Two hundred and sixty-five congressional districts saw lower goods exports volumes in 2018 than in 2017, and another 61 districts saw less than $10 million in export growth in the same period. Midwestern and Plains districts that export significant quantities of soybeans and other agricultural products were hit particularly hard.
“Cities and states across the US, as well as businesses that pay taxes and employ people there, continue to suffer, especially from loss of sales as a result of punitive tariffs,” said USCBC President Craig Allen. “Since these data were collected in 2018, the results today are even worse when you include additional rounds tariffs since January, with more yet to come,” Allen said.

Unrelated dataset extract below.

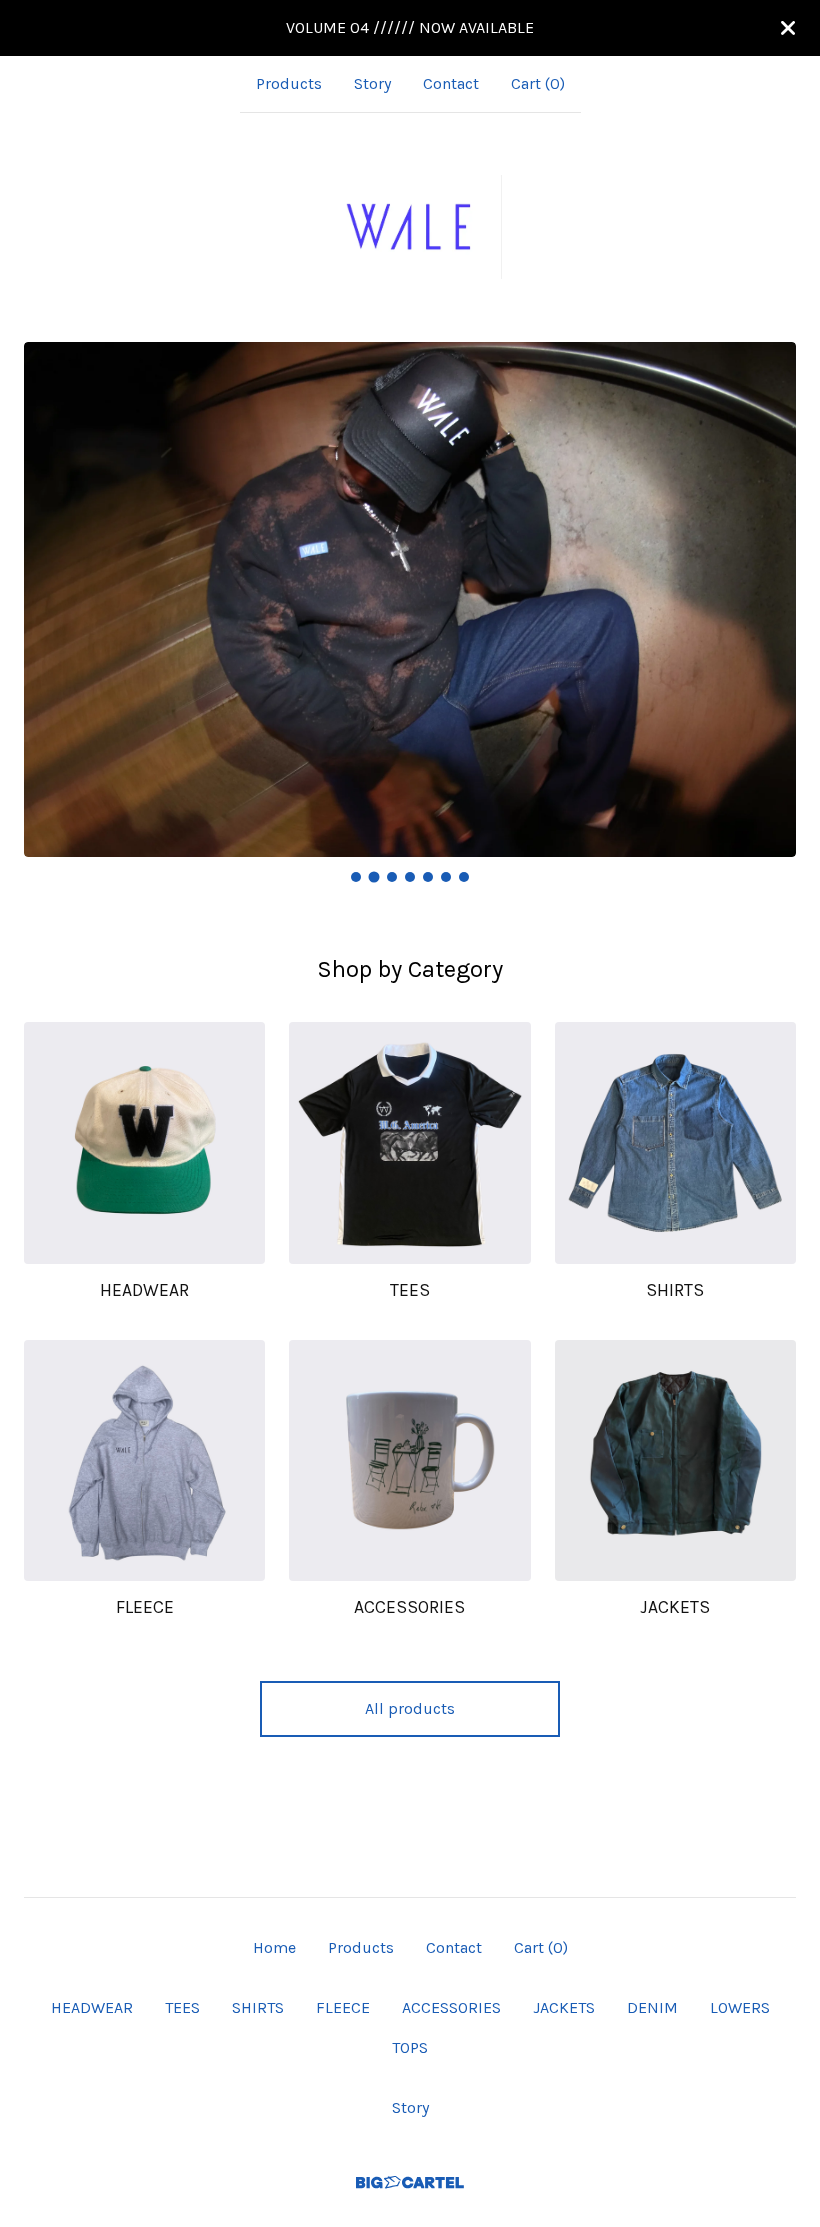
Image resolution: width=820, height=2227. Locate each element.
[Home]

USCBC continues to call on both countries to return to the negotiating table, address structural issues in China that prevent US companies from receiving fair treatment, and to lift punitive tariffs.
About 1.1 million US jobs are dependent on exports to China, according to the report. “Most Americans are not aware of how interdependent the two economies are,” Allen said. “We read about increased prices for many consumer goods, but we often don’t realize that a drop in demand can eliminate well-paid local jobs.”
The value of US goods exports in 2018, $118 billion, fell 7 percent from last year’s record high of $128 billion. Despite the drop, China remains the third largest market for US goods exports after Canada and Mexico. Compared to the decline in China exports, goods exports to Mexico increased 9.4 percent in 2018, though US exports to Canada increased less than 1 percent due to the separate trade conflict between those two countries.
In services, which include financial services, licensing, entertainment, inbound tourism, international student tuition, and other sectors, 100 districts exported less to China in 2017 than they did in 2016, and only 23 districts had double-digit growth in services exports. Compare that with 2015-2016, when only eight districts saw a decline in services exports and 380 saw double-digit or higher growth. Services are not subject to tariffs, but neither are they insulated from trade tensions. Collection and analysis of services export data lag goods export data by one year.